### Work to complete
What is needed is an exact copy of the lines from the one containing "Given: Sort 总计 column under 购买量 section" through the last line of the records below, with no pictures.

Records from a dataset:
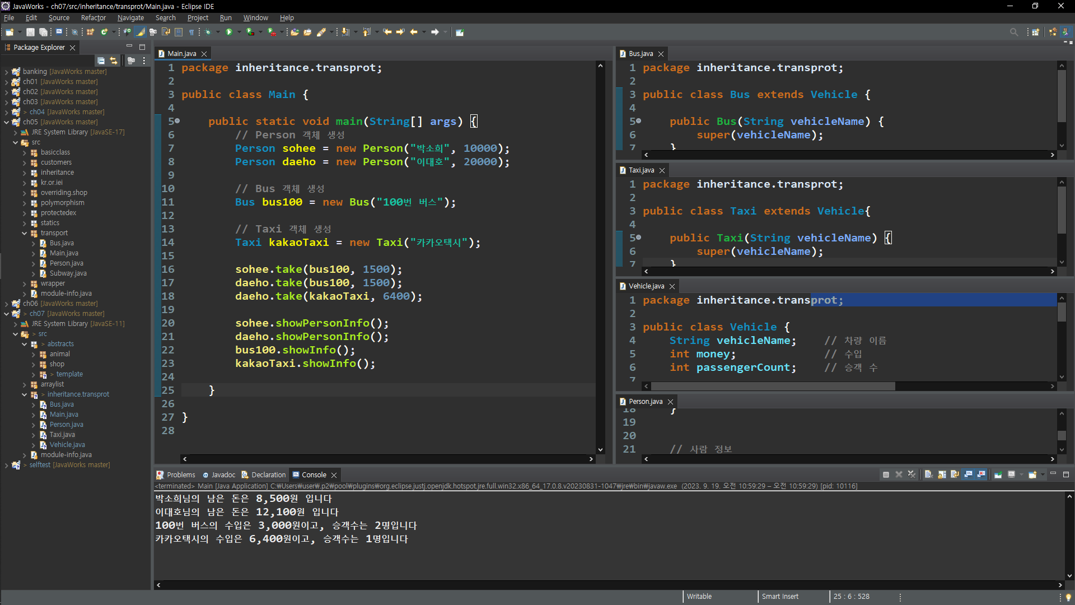The height and width of the screenshot is (605, 1075).
Task: Click the Run (green play) toolbar button
Action: coord(229,32)
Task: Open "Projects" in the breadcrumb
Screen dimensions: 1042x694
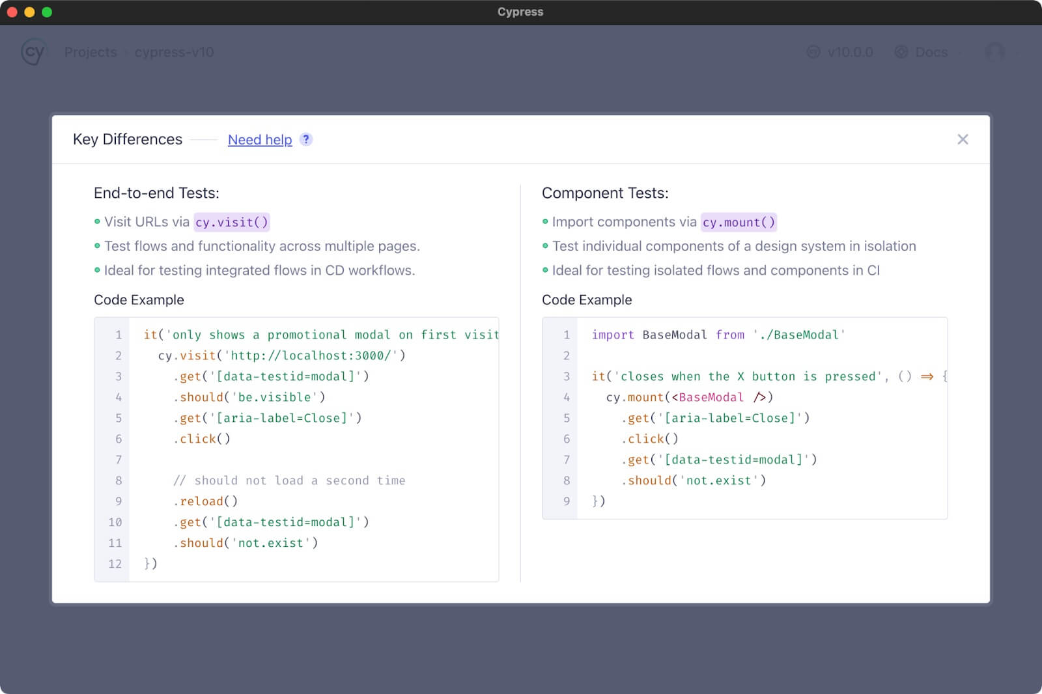Action: (91, 52)
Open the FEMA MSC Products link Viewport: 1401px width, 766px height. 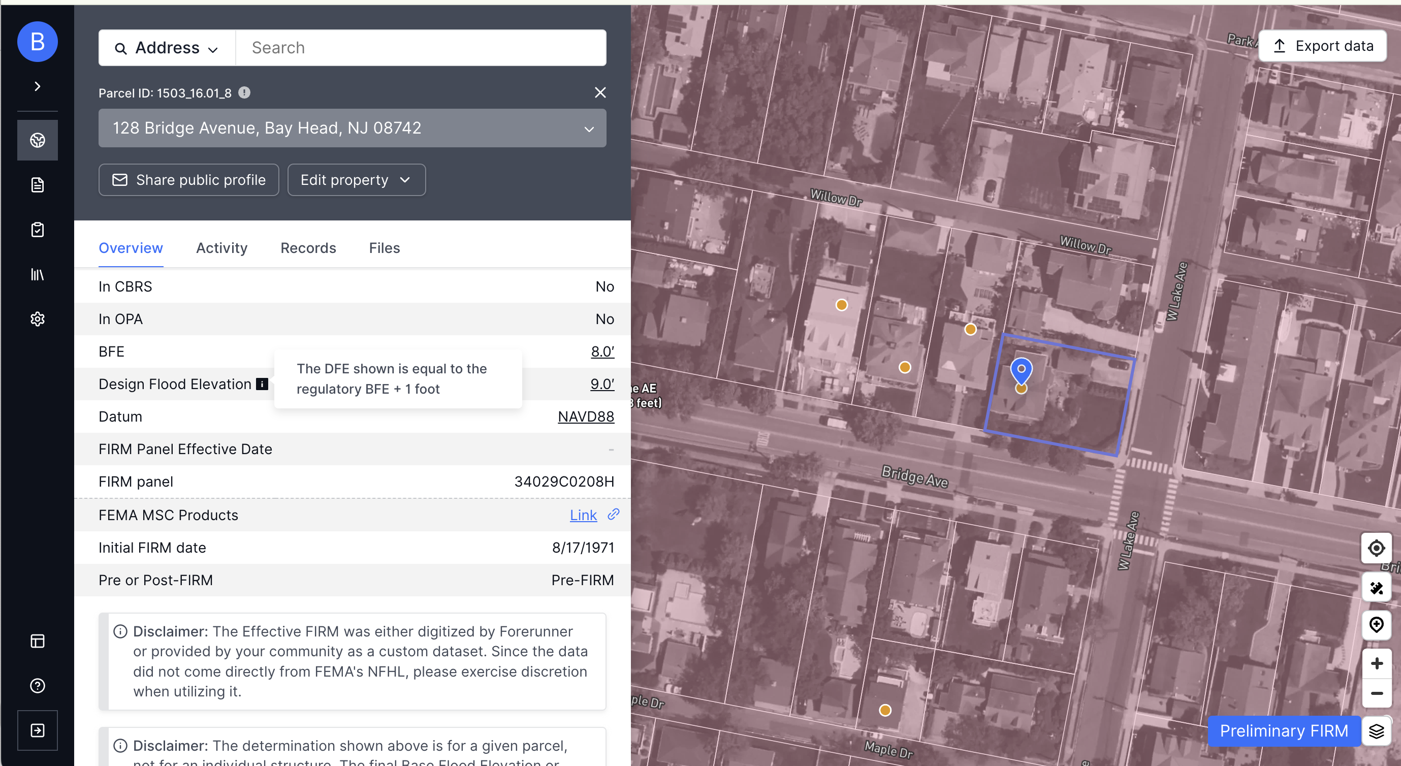(x=582, y=515)
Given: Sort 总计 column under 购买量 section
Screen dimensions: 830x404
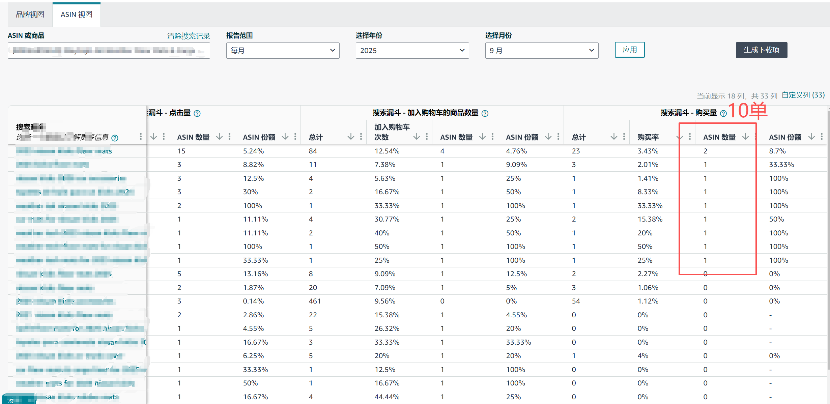Looking at the screenshot, I should pos(614,137).
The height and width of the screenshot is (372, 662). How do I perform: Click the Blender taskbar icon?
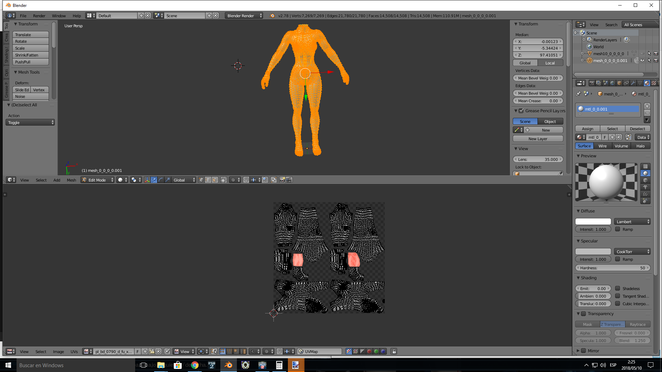point(228,365)
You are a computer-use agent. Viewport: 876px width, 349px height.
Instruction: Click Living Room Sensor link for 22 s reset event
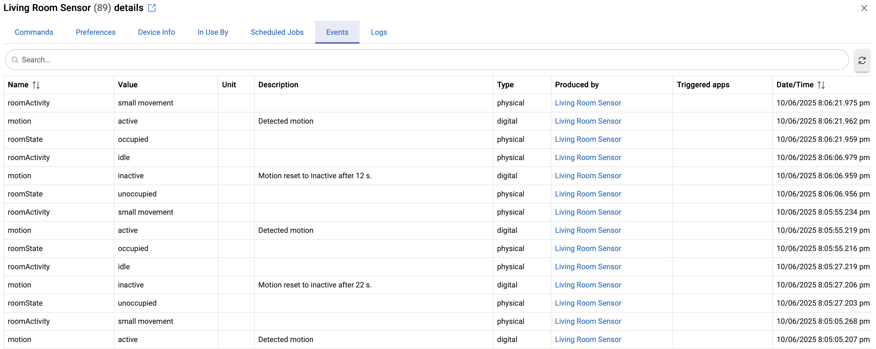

### Answer section
Given: Sort 总计 column under 购买量 section
Screen dimensions: 830x404
Looking at the screenshot, I should pos(614,137).
The height and width of the screenshot is (372, 662). How do I perform: Click the Blender taskbar icon?
point(228,365)
You are a computer-use agent. Viewport: 876px width, 349px height.
Instruction: Click Living Room Sensor link for 22 s reset event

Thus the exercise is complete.